(Excerpt from a dataset)

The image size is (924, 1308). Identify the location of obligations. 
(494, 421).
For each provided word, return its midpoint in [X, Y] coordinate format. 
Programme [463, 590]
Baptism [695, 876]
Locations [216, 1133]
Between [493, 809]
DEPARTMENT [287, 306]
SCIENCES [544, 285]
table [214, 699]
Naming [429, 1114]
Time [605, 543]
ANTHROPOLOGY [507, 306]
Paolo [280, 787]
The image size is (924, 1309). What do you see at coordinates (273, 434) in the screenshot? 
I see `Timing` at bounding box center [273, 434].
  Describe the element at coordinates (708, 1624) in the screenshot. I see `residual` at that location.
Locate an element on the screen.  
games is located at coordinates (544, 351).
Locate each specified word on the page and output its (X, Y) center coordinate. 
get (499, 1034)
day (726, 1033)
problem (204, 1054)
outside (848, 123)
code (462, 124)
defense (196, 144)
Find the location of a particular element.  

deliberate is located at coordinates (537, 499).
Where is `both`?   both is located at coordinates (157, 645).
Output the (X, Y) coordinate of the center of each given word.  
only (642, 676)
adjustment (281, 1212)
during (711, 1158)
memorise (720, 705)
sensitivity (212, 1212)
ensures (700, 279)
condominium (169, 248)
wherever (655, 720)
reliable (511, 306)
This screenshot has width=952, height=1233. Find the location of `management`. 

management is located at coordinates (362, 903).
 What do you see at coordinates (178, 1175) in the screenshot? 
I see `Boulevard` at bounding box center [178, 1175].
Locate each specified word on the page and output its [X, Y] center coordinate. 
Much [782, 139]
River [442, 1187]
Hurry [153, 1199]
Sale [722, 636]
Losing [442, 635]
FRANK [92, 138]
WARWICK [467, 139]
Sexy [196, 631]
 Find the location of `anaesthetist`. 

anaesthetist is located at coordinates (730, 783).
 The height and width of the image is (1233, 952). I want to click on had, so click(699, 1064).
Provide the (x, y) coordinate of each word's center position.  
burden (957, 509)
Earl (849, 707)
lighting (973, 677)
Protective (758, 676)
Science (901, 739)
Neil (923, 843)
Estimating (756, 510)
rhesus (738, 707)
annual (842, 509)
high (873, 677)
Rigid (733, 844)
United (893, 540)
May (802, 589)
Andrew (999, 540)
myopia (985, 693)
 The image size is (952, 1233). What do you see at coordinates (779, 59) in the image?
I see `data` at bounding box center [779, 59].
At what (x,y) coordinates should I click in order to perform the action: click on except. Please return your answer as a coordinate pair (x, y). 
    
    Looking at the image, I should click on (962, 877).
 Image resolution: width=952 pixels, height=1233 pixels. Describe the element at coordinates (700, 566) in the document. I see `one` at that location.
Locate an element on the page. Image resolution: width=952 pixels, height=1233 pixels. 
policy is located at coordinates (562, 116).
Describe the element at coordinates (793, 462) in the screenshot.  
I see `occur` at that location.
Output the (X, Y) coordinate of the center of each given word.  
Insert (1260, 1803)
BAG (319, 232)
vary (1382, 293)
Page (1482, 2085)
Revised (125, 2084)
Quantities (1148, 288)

(What the exercise asks): Print every line of the items above without any changes.

(Answer to the problem):
The image size is (924, 1308). Identify the location of obligations. 
(494, 421).
For each provided word, return its midpoint in [X, Y] coordinate format. 
Programme [463, 590]
Baptism [695, 876]
Locations [216, 1133]
Between [493, 809]
DEPARTMENT [287, 306]
SCIENCES [544, 285]
table [214, 699]
Naming [429, 1114]
Time [605, 543]
ANTHROPOLOGY [507, 306]
Paolo [280, 787]
The image size is (924, 1309). What do you see at coordinates (273, 434) in the screenshot? 
I see `Timing` at bounding box center [273, 434].
  Describe the element at coordinates (708, 1624) in the screenshot. I see `residual` at that location.
Locate an element on the screen.  
games is located at coordinates (544, 351).
Locate each specified word on the page and output its (X, Y) center coordinate. 
get (499, 1034)
day (726, 1033)
problem (204, 1054)
outside (848, 123)
code (462, 124)
defense (196, 144)
Find the location of a particular element.  

deliberate is located at coordinates (537, 499).
Where is `both`?   both is located at coordinates (157, 645).
Output the (X, Y) coordinate of the center of each given word.  
only (642, 676)
adjustment (281, 1212)
during (711, 1158)
memorise (720, 705)
sensitivity (212, 1212)
ensures (700, 279)
condominium (169, 248)
wherever (655, 720)
reliable (511, 306)
This screenshot has width=952, height=1233. Find the location of `management`. 

management is located at coordinates (362, 903).
 What do you see at coordinates (178, 1175) in the screenshot? 
I see `Boulevard` at bounding box center [178, 1175].
Locate each specified word on the page and output its [X, Y] center coordinate. 
Much [782, 139]
River [442, 1187]
Hurry [153, 1199]
Sale [722, 636]
Losing [442, 635]
FRANK [92, 138]
WARWICK [467, 139]
Sexy [196, 631]
 Find the location of `anaesthetist`. 

anaesthetist is located at coordinates (730, 783).
 The height and width of the image is (1233, 952). I want to click on had, so click(699, 1064).
Provide the (x, y) coordinate of each word's center position.  
burden (957, 509)
Earl (849, 707)
lighting (973, 677)
Protective (758, 676)
Science (901, 739)
Neil (923, 843)
Estimating (756, 510)
rhesus (738, 707)
annual (842, 509)
high (873, 677)
Rigid (733, 844)
United (893, 540)
May (802, 589)
Andrew (999, 540)
myopia (985, 693)
 The image size is (952, 1233). What do you see at coordinates (779, 59) in the image?
I see `data` at bounding box center [779, 59].
At what (x,y) coordinates should I click in order to perform the action: click on except. Please return your answer as a coordinate pair (x, y). 
    
    Looking at the image, I should click on (962, 877).
 Image resolution: width=952 pixels, height=1233 pixels. Describe the element at coordinates (700, 566) in the document. I see `one` at that location.
Locate an element on the page. Image resolution: width=952 pixels, height=1233 pixels. 
policy is located at coordinates (562, 116).
Describe the element at coordinates (793, 462) in the screenshot.  
I see `occur` at that location.
Output the (X, Y) coordinate of the center of each given word.  
Insert (1260, 1803)
BAG (319, 232)
vary (1382, 293)
Page (1482, 2085)
Revised (125, 2084)
Quantities (1148, 288)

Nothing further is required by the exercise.